◆ EXERCISE BRIEF ◆
Nothing but the exact text of the entries should appear in your answer; pictures stay out.

Saved entries
•••••
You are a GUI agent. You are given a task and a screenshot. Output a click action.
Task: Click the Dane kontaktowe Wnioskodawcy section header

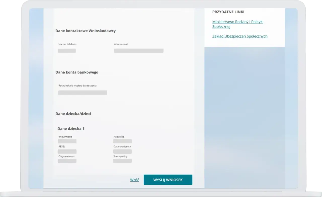tap(86, 31)
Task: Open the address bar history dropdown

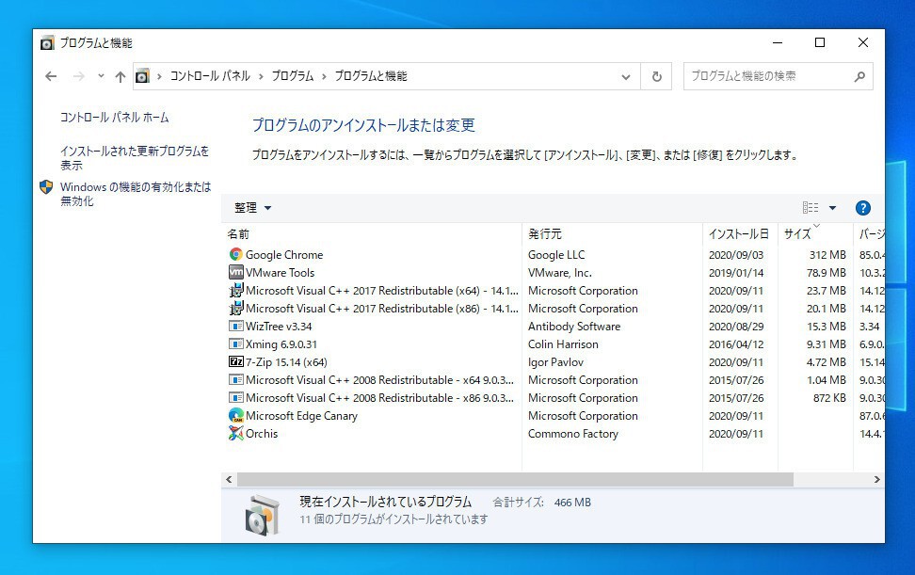Action: point(626,76)
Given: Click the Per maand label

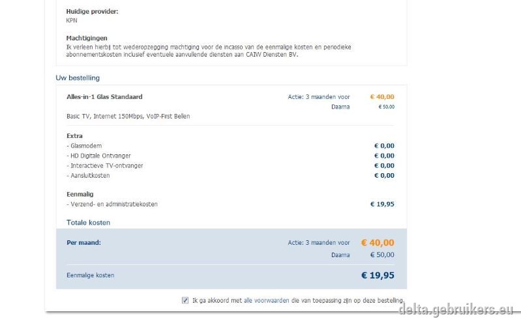Looking at the screenshot, I should (x=83, y=243).
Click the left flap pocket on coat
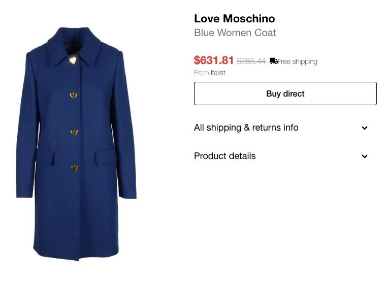This screenshot has width=386, height=281. [x=45, y=157]
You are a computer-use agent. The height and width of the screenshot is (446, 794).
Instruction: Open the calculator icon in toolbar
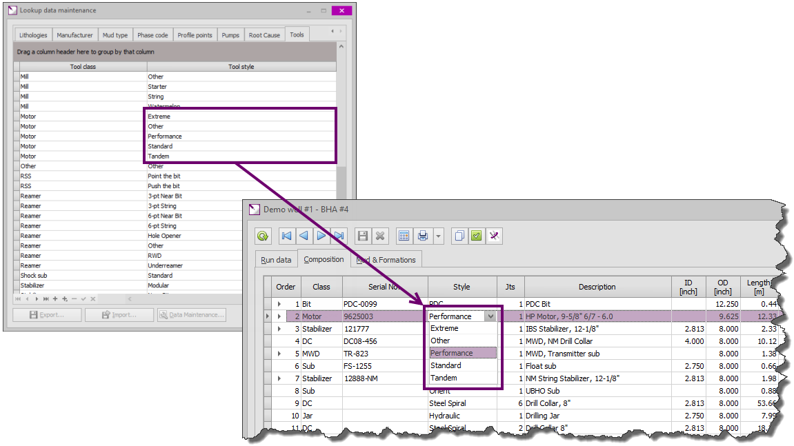tap(404, 236)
•••••
◆ RESPONSE TO THE TASK ◆
You are a GUI agent. You are given a task and a screenshot. Output a click action.
Task: Click the Dane kontaktowe Wnioskodawcy section header

tap(86, 31)
Task: Open the address bar history dropdown

Action: point(626,76)
Given: Click the Per maand label

Looking at the screenshot, I should (x=83, y=243).
Click the left flap pocket on coat
This screenshot has width=386, height=281. [x=45, y=157]
You are a computer-use agent. The height and width of the screenshot is (446, 794).
Instruction: Open the calculator icon in toolbar
tap(404, 236)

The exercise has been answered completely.